String Quintet in C, K. 515
About this Piece
In the spring of 1787 Mozart had just returned to Vienna from Prague, where his opera Le Nozze di Figaro was a monster hit, and brought back a commission to write another opera (Don Giovanni, as it turned out) for an October Prague premiere. One major opera being not enough to occupy Mozart for half a year, he wrote the C-major String Quintet and much other of instrumental music. Mozart usually composed for specific buyers or performances, but no evidence survives of any such intended market for his mid-1787 works. A year later, he had trouble selling the C -major Quintet, and two others, by subscription, announcing in a June 1788 advertisement that because the number of subscribers was still very small, he had to postpone publishing the quintets until the following January. The market for music may have been already depressed by the outbreak of war between the Austria and Turkey in March 1788, and the recession the war caused.

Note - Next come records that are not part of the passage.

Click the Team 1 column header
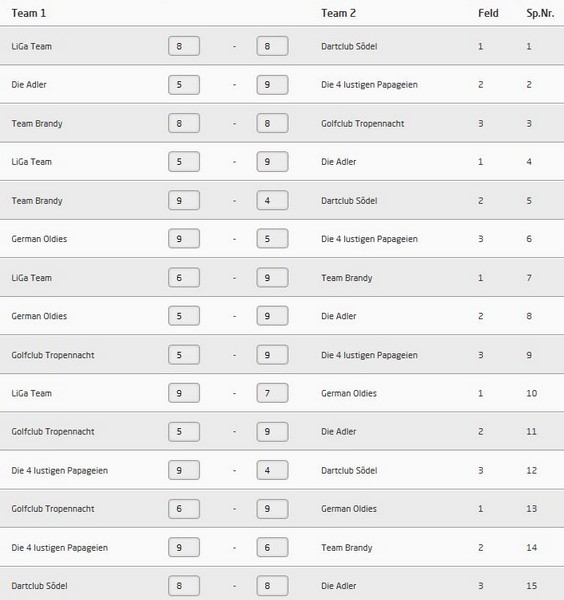This screenshot has width=564, height=600. pos(29,13)
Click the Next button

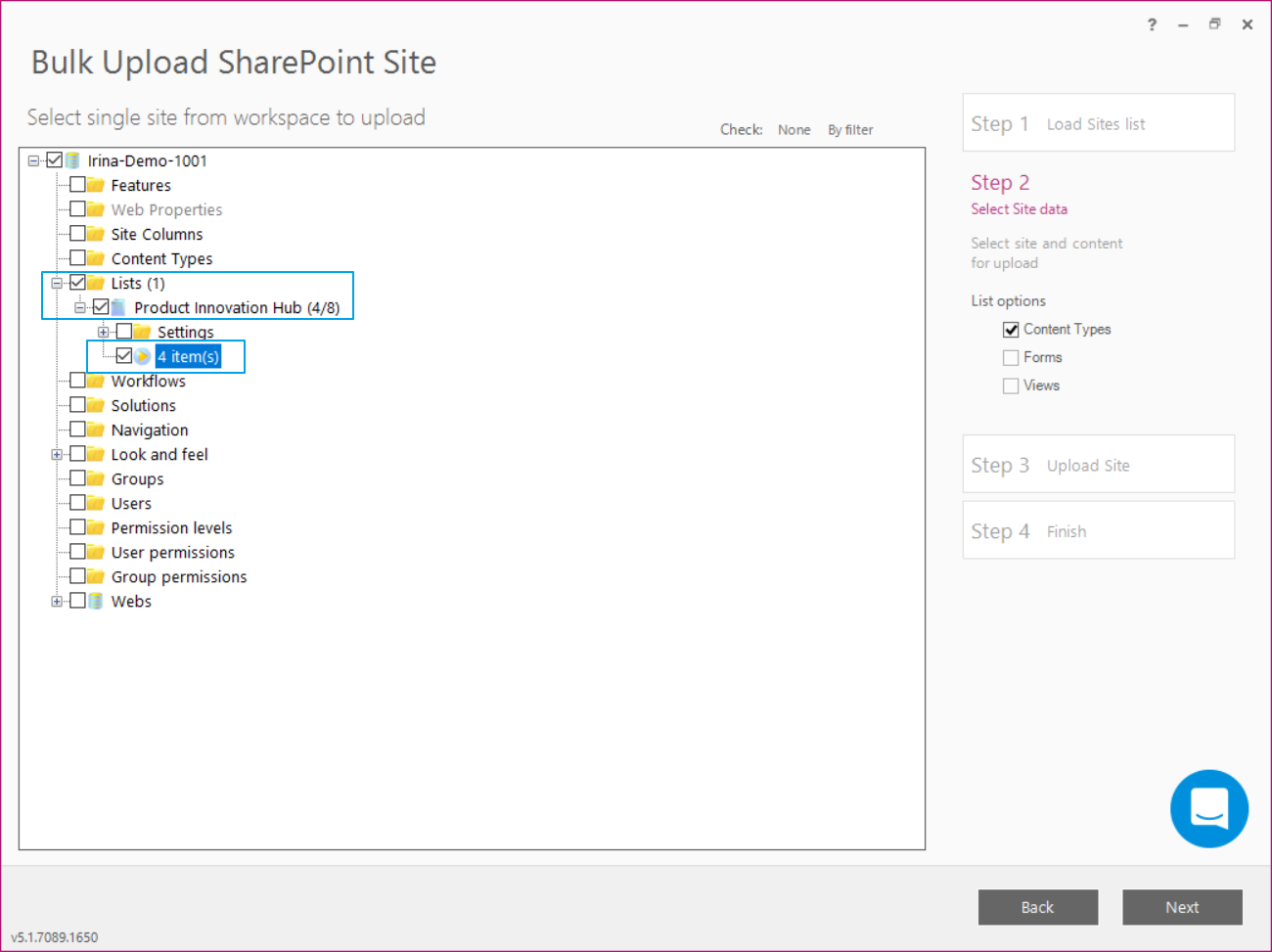[1182, 907]
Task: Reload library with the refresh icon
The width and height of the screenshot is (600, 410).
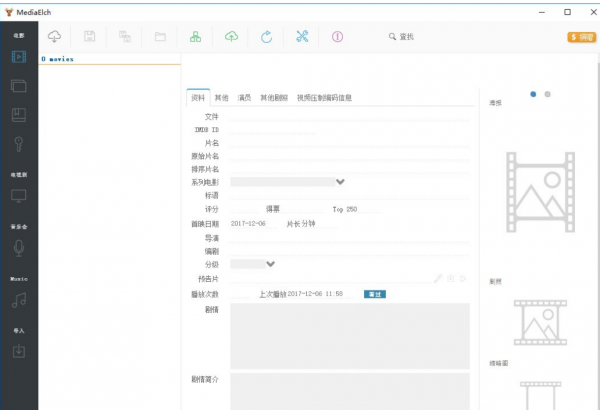Action: (266, 37)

The C-major Quintet is a confident, expansive work. The first movement’s first theme is explored at unusual length before the second theme makes an appearance, serving notice that this will be a large-scale work. The minuet’s irregular phrasing – its main section alternates phrases of four and six measures – would make it undanceable. Its middle section is more normal rhythmically, if tonally unsettled by 18th-century standards. The Andante’s extended dialog between the first violin and first viola has the atmospheric feel of an operatic duet, which might be expected from a composer in the middle of composing two of the greatest operas ever written. The finale begins as if it were a serenade or divertimento, with the first violin taking the melody and everyone else along for the ride, but the texture constantly changes as the other instruments insist on some share of the limelight, and the counterpoint gets fairly involved.